The goal is to learn a mapping: (state, target) → MPC torques

In [None]:
# Install dependencies
!pip install torch torchvision torchaudio --index-url https://download.pytorch.org/whl/cu121
!pip install h5py numpy matplotlib scikit-learn tqdm

In [None]:
import torch
import torch.nn as nn
import torch.optim as optim
from torch.utils.data import Dataset, DataLoader, random_split
import h5py
import numpy as np
import matplotlib.pyplot as plt
from sklearn.preprocessing import StandardScaler
from sklearn.metrics import mean_squared_error, mean_absolute_error
import json
import os
from tqdm import tqdm
import time

# Set random seeds for reproducibility
torch.manual_seed(42)
np.random.seed(42)

device = torch.device('cuda' if torch.cuda.is_available() else 'cpu')
print(f'Using device: {device}')

## Data Preparation - Visualization

In [None]:
class MPCDataset(Dataset):
    def __init__(self, states, targets, actions, augment=False):
        self.states = torch.FloatTensor(states)
        self.targets = torch.FloatTensor(targets)
        self.actions = torch.FloatTensor(actions)
        self.augment = augment

    def __len__(self):
        return len(self.states)

    def __getitem__(self, idx):
        state = self.states[idx]
        target = self.targets[idx]
        action = self.actions[idx]

        if self.augment:
            # Simple data augmentation: add small noise to states and targets
            state_noise = torch.randn_like(state) * 0.01  # 1% noise
            target_noise = torch.randn_like(target) * 0.005  # 0.5% noise
            state = state + state_noise
            target = target + target_noise

        # Concatenate state and target as input
        x = torch.cat([state, target], dim=0)
        return x, action

def load_data(filename='robot_mpc_dataset.h5'):
    """Load data from HDF5 file"""
    with h5py.File(filename, 'r') as f:
        states = f['states'][:]
        targets = f['targets'][:]
        actions = f['actions'][:]
    return states, targets, actions

def create_dataloaders(states, targets, actions, batch_size=32, train_ratio=0.8, augment=True):
    """Create train and test dataloaders"""
    dataset = MPCDataset(states, targets, actions, augment=augment)

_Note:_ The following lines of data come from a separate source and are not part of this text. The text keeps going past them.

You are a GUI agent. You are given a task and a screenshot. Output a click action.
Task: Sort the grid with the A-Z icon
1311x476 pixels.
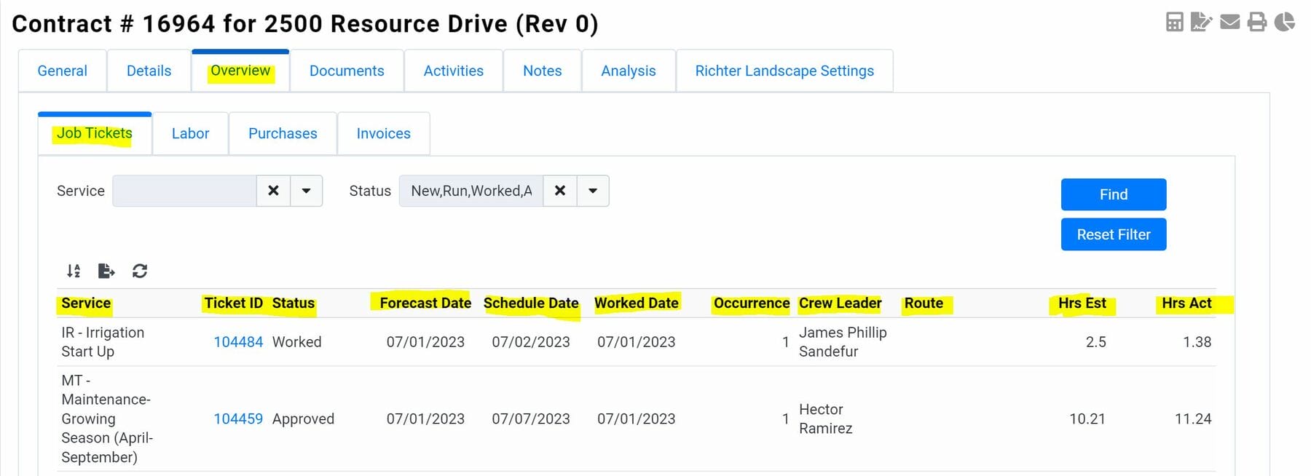pyautogui.click(x=74, y=271)
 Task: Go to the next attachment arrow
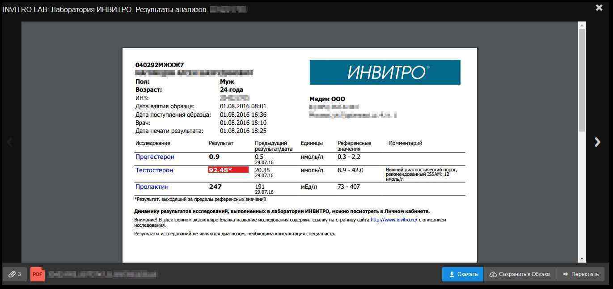tap(597, 142)
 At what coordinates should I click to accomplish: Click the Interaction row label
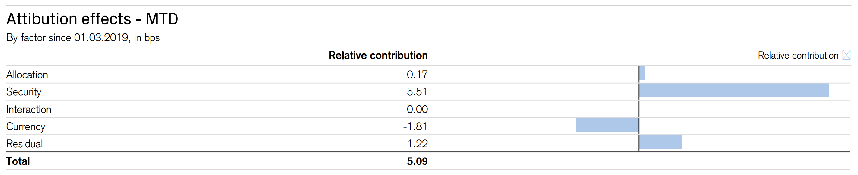pos(29,109)
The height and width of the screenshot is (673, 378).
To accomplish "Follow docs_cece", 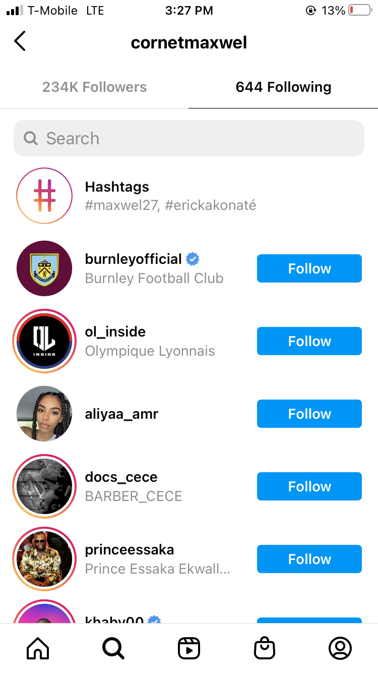I will pyautogui.click(x=309, y=486).
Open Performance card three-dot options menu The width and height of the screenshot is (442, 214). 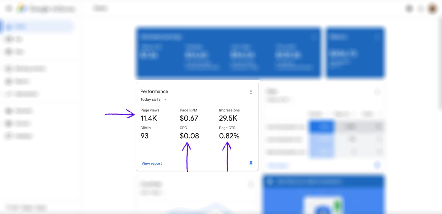pos(251,92)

    train_size = int(train_ratio * len(dataset))
    test_size = len(dataset) - train_size

    train_dataset, test_dataset = random_split(dataset, [train_size, test_size])

    # Disable augmentation for test set
    test_dataset.dataset.augment = False

    train_loader = DataLoader(train_dataset, batch_size=batch_size, shuffle=True)
    test_loader = DataLoader(test_dataset, batch_size=batch_size, shuffle=False)

    return train_loader, test_loader

# Load and prepare data
states, targets, actions = load_data('data/robot_mpc_dataset.h5')
print(f"Dataset shapes:")
print(f"States: {states.shape}")
print(f"Targets: {targets.shape}")
print(f"Actions: {actions.shape}")

train_loader, test_loader = create_dataloaders(states, targets, actions, batch_size=32)

In [None]:
import h5py
import numpy as np
import matplotlib.pyplot as plt


def load_episode_indices(targets, tol=1e-6):
    """
    Splits the dataset into episodes by detecting when target changes.
    Assumes each episode has a constant target_xyz.
    """
    episode_starts = [0]
    for i in range(1, len(targets)):
        if np.linalg.norm(targets[i] - targets[i - 1]) > tol:
            episode_starts.append(i)
    episode_starts.append(len(targets))
    return episode_starts


def visualize_random_episode(h5_path="data/robot_mpc_dataset.h5"):
    with h5py.File(h5_path, "r") as f:
        states = f["states"][:]  # (N, 6)
        targets = f["targets"][:]  # (N, 3)
        actions = f["actions"][:]  # (N, 3)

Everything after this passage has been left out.